Evidence: The Revlimid IQVIA vs. actual chart shows the gap emerged sharply after generic entry (late 2022). The report explicitly warns “data skewed and not representative of actual figures due to manufacturer data blocks.” Biosimilar market share for Herceptin, Neulasta, Epogen is rising but not yet dominant (e.g., Herceptin Kanjinti only 8%). The PARP class (Lynparza stable +11% YoY, Zejula -23%, Talzenna +32%) is explicitly flagged as unreliable for IQVIA.

Investment implication: BMS faces ongoing Revlimid revenue headwinds not fully captured by IQVIA. J&J’s Zytiga legacy has minimal impact. For Gilead (Trodelvy +33% YoY, annualized $1.13B), biosimilar risk is minimal but future pipeline competition is the real threat.

Data Reliability Risk: IQVIA-Reported Divergence Demands Cross-Verification

Across multiple drug classes, the gap between IQVIA channel data and company-reported actuals widened materially in 1Q26. Ibrance (-28%), Verzenio (-31%), Revlimid (-46%), and Rybrevant (+83%) represent extreme cases. Elahere (AbbVie) shows IQVIA capturing essentially zero ($2M vs. $160M actual). PARP inhibitors are explicitly deemed “not useful” for IQVIA analysis.

Evidence: Historical accuracy for Keytruda, Tecentriq, Opdivo has been within single digits, indicating the problem is concentrated in older drugs with complex channel dynamics (discounts, REMS, specialty pharmacy shifts) and newer launches with limited prescription capture (Elahere via restricted distribution). The report normalizes sales for 5-week months (Mar/Jun/Sep/Dec = 25-35% inflation vs. 4-week), but even normalized data can mislead.

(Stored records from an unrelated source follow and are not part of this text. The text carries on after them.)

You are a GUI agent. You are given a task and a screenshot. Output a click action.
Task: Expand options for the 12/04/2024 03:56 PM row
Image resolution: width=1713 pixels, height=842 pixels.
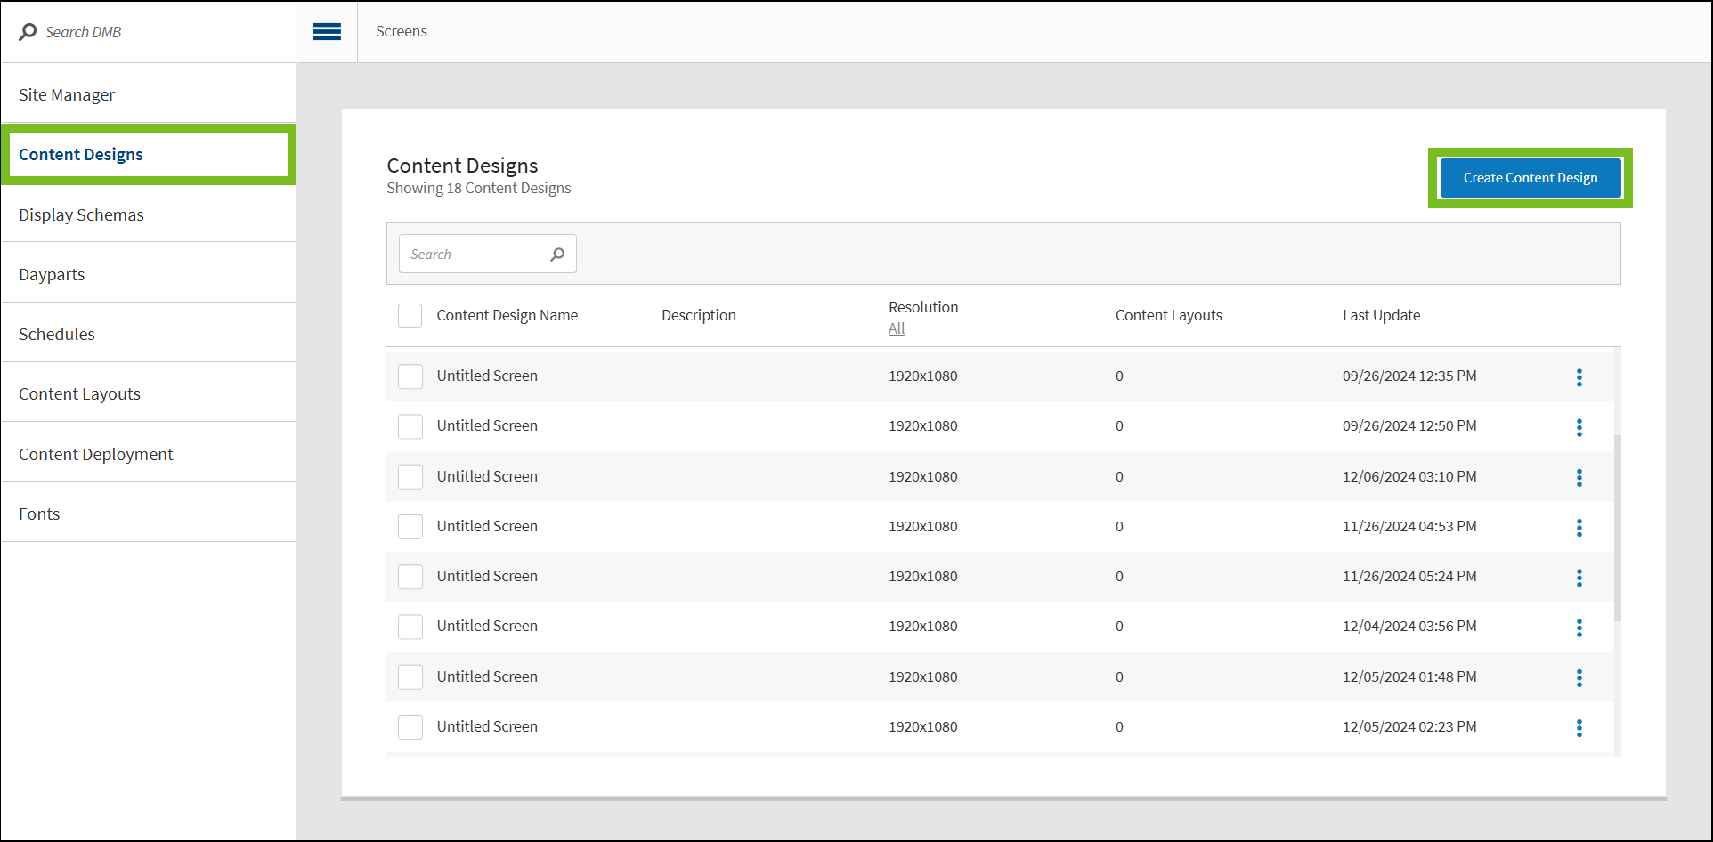click(1579, 627)
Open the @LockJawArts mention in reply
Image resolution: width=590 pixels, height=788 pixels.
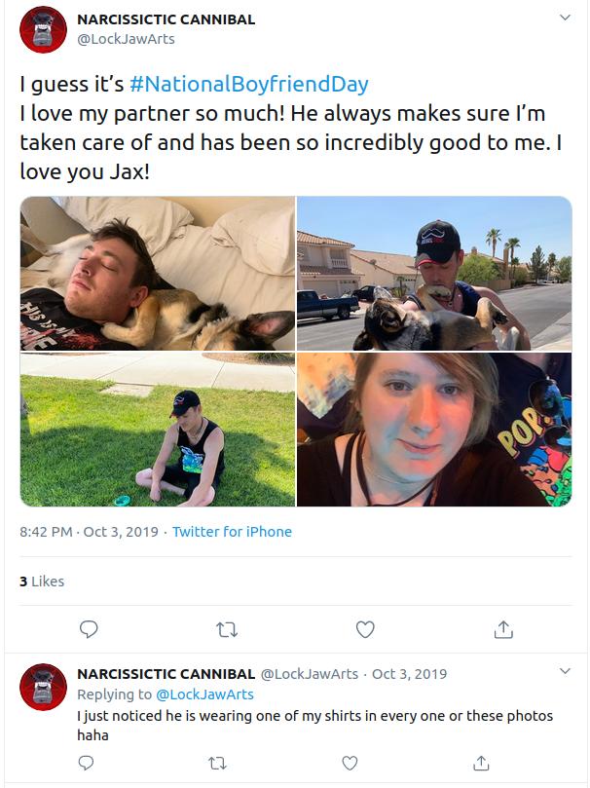pyautogui.click(x=204, y=694)
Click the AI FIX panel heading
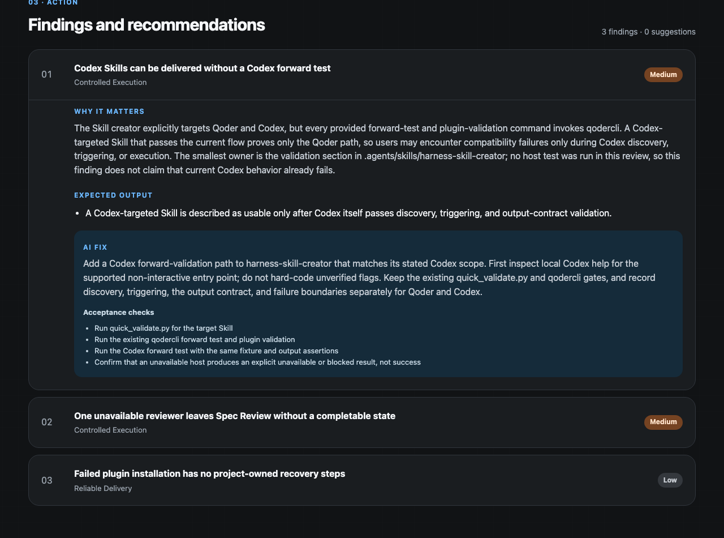The width and height of the screenshot is (724, 538). (x=95, y=247)
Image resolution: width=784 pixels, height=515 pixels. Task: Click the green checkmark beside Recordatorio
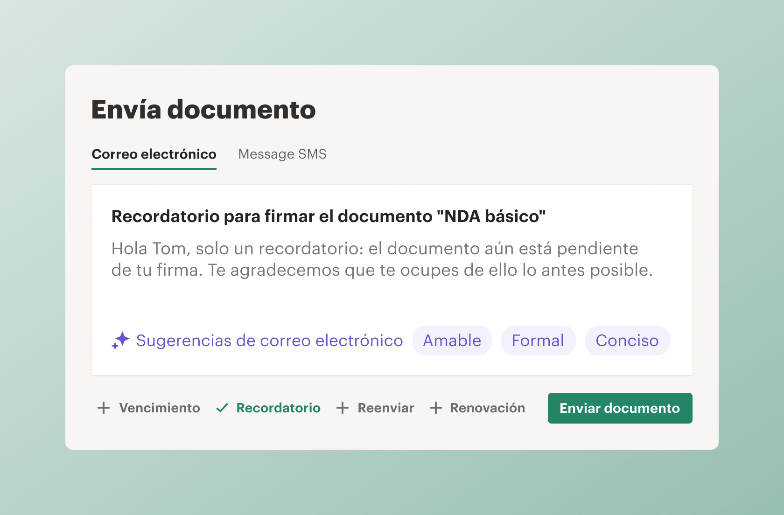pyautogui.click(x=222, y=408)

Investment implication: For hedge funds or active managers using IQVIA as a real-time read, these divergences create both opportunity (mispriced relative momentum) and risk (misjudging true commercial trajectory). The safest use case is directional trend analysis for drugs with high IQVIA-to-actual consistency (e.g., Keytruda, Verzenio prior to 1Q26), but Ibrance, Verzenio, and Revlimid now require explicit discounting.

Appendix: Key March 2026 Annualized IQVIA Sales Growth by Mechanism

Key Risks Beyond Data Quality: (1) Competitive launch of BTK degraders (e.g., NX-5948) could disrupt Brukinsa growth; (2) CDK4/6 label expansions (early breast) may have already peaked; (3) Biosimilar entry for Darzalex (expected 2028-29) not yet priced; (4) Medicare drug price negotiation (IRA) for Keytruda, Imbruvica, Ibrance may compress margins from 2027 onward.